Supreme Court of Mississippi, Division A
Oct 5, 1936
176 Miss. 548 (Miss. 1936)

Opinion

No. 32271.

October 5, 1936.

1. HOMICIDE.

Where deceased as aggressor in flight struck defendant with stick, and defendant cut deceased with knife, evidence in murder prosecution that after deceased dropped stick defendant followed and continued to cut deceased when deceased was wholly unarmed held to justify conviction of manslaughter.

2. HOMICIDE.

Defendant who was tried for murder and convicted of manslaughter held not entitled to complain of instructions authorizing conviction of murder.

APPEAL from circuit court of Sharkey county. HON.E.L. BRIEN, Judge.

John B. Gee, of Midnight, for appellant.

At the conclusion of the testimony offered by the state, and after the state rested its case, the defendant moved the court to exclude the evidence offered by the state and to direct a verdict to acquit the defendant. That motion should have been sustained.

The state failed to prove murder as laid in the indictment; the state failed to prove manslaughter as an alternate to murder as provided by statute; the state failed to prove an action by the appellant other than a complete self-defense; the state failed to establish a motive.

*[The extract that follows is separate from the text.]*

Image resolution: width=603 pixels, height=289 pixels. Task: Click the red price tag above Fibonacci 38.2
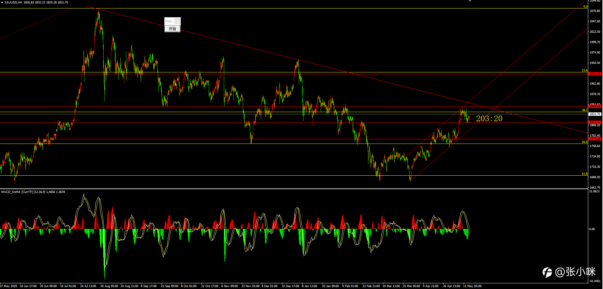point(595,106)
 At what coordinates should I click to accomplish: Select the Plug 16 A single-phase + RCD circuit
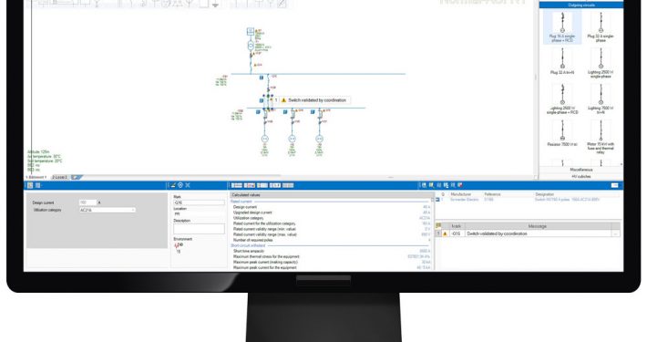[x=562, y=26]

It is testified to by both the state and defense witnesses that the deceased, Annie Bridges, was the aggressor, and that she attacked the appellant with a deadly weapon; that deceased had first invited the appellant out to do battle; that appellant had ignored her challenge and remained in the room in which she was at the time of such challenge for as much as fifteen minutes; that she finally went on the porch to see if her husband was coming, and that she was immediately, without having made any overt act towards deceased, attacked by the deceased with a deadly weapon.

We respectfully submit that in granting the several instructions offered by the state, which instructions were predicated on murder, proof appearing in the evidence were not warranted, and the learned circuit court erred in granting those instructions.

Houston v. State, 78 So. 182; Strahan v. State, 108 So. 502; Gaddis v. State, 110 So. 691; Wesley v. State, 120 So. 918; Watson v. State, 122 So. 189.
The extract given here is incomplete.